**WHAT NEEDS TO BE DONE:** When you reach the line that contains "Task: Open the SW Stotzheim team page" in the data below, start reproducing lines exactly, and stop after the line that contains "Seek on the".

Source data:
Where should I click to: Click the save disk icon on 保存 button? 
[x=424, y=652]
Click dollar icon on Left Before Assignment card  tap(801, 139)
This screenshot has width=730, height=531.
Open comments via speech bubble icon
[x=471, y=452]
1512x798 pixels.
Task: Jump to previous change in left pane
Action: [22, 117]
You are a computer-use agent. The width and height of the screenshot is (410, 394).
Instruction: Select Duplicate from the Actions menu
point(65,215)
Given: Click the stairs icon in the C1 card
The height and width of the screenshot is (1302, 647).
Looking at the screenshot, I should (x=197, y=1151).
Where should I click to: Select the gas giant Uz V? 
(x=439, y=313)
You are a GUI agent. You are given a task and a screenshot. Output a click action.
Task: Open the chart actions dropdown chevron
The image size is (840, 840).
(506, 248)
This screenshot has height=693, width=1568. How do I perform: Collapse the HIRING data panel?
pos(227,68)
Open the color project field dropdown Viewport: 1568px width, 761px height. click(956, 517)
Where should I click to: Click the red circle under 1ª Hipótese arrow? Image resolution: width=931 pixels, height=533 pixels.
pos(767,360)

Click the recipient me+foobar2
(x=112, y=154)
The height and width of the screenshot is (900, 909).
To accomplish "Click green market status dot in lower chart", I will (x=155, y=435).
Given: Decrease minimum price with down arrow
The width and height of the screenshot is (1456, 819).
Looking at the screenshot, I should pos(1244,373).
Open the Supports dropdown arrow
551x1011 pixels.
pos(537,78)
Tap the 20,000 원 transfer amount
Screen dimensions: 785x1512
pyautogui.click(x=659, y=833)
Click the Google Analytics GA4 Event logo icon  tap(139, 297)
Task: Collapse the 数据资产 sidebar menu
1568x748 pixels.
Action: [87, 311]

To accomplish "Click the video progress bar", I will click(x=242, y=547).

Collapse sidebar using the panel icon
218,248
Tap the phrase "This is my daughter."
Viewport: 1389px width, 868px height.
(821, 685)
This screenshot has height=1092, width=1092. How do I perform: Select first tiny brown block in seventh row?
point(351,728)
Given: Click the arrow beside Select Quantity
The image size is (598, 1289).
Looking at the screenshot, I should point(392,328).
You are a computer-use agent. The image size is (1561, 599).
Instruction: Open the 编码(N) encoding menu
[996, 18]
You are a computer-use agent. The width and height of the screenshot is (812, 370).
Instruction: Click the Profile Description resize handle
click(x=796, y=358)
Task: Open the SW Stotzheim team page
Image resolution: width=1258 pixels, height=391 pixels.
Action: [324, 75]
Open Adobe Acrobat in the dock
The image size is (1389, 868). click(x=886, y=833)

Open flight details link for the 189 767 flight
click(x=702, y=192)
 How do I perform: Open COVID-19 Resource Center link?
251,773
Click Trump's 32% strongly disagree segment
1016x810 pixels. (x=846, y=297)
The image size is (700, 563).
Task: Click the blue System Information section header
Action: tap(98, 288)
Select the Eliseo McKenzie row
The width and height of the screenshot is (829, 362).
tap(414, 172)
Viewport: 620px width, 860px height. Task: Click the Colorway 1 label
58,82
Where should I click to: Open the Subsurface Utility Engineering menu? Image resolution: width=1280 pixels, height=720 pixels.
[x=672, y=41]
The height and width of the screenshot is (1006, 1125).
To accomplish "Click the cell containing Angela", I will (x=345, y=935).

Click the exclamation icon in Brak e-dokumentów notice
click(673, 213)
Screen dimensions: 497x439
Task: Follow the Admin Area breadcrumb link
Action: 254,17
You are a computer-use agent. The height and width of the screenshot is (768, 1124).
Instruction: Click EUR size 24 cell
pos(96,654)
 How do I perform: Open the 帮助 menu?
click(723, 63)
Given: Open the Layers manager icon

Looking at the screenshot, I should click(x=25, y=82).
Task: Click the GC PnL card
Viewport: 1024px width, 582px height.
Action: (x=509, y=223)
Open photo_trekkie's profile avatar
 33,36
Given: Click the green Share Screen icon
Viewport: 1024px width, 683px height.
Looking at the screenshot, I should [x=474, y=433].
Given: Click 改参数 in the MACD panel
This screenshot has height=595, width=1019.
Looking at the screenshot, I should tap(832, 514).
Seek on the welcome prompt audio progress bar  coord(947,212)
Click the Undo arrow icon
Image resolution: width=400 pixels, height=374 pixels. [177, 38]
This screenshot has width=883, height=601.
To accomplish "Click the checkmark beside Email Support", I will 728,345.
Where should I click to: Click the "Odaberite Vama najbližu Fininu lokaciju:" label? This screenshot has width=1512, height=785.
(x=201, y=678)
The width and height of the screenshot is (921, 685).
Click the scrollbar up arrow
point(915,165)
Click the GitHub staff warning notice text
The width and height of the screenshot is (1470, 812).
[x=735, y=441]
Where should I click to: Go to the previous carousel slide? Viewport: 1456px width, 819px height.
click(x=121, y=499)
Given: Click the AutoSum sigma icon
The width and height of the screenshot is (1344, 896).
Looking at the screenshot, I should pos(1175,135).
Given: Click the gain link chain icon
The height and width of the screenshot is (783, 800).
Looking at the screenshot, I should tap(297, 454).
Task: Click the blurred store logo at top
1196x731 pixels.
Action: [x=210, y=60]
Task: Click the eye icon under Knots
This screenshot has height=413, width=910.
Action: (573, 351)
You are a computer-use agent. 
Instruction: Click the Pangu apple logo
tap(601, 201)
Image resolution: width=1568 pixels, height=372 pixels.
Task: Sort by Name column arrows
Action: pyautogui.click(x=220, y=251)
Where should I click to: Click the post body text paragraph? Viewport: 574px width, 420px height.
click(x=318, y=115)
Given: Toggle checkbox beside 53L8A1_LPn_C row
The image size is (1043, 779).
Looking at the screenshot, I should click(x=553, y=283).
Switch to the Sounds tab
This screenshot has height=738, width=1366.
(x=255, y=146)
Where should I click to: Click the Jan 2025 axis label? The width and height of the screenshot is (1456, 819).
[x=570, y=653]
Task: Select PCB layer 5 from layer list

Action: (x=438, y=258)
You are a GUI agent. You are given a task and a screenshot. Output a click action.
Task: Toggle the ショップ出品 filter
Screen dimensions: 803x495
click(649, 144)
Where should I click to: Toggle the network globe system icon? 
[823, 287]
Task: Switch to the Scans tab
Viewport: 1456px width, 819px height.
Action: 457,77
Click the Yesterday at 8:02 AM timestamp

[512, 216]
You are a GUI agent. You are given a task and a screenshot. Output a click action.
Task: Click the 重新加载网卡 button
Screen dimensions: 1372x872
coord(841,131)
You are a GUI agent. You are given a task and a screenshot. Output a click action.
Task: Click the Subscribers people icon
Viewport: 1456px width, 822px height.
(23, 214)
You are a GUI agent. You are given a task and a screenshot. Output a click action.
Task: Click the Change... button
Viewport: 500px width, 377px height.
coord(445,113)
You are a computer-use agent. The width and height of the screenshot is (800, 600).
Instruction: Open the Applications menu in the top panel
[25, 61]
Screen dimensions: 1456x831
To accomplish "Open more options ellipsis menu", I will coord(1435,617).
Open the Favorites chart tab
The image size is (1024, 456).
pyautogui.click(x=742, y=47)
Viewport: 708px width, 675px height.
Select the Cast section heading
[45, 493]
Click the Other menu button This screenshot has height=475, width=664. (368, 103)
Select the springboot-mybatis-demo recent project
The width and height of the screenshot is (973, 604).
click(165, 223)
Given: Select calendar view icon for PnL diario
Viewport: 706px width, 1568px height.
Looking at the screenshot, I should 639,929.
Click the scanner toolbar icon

**RESPONSE BELOW:**
Task: Open the SW Stotzheim team page
Image resolution: width=1258 pixels, height=391 pixels.
Action: [324, 75]
Open Adobe Acrobat in the dock
The image size is (1389, 868). click(x=886, y=833)

Open flight details link for the 189 767 flight
click(x=702, y=192)
 How do I perform: Open COVID-19 Resource Center link?
251,773
Click Trump's 32% strongly disagree segment
1016x810 pixels. (x=846, y=297)
The image size is (700, 563).
Task: Click the blue System Information section header
Action: tap(98, 288)
Select the Eliseo McKenzie row
The width and height of the screenshot is (829, 362).
tap(414, 172)
Viewport: 620px width, 860px height. Task: Click the Colorway 1 label
58,82
Where should I click to: Open the Subsurface Utility Engineering menu? Image resolution: width=1280 pixels, height=720 pixels.
[x=672, y=41]
The height and width of the screenshot is (1006, 1125).
To accomplish "Click the cell containing Angela", I will (x=345, y=935).

Click the exclamation icon in Brak e-dokumentów notice
click(673, 213)
Screen dimensions: 497x439
Task: Follow the Admin Area breadcrumb link
Action: 254,17
You are a computer-use agent. The height and width of the screenshot is (768, 1124).
Instruction: Click EUR size 24 cell
pos(96,654)
 How do I perform: Open the 帮助 menu?
click(723, 63)
Given: Open the Layers manager icon

Looking at the screenshot, I should click(x=25, y=82).
Task: Click the GC PnL card
Viewport: 1024px width, 582px height.
Action: (x=509, y=223)
Open photo_trekkie's profile avatar
 33,36
Given: Click the green Share Screen icon
Viewport: 1024px width, 683px height.
Looking at the screenshot, I should [x=474, y=433].
Given: Click 改参数 in the MACD panel
This screenshot has height=595, width=1019.
Looking at the screenshot, I should tap(832, 514).
Seek on the welcome prompt audio progress bar  coord(947,212)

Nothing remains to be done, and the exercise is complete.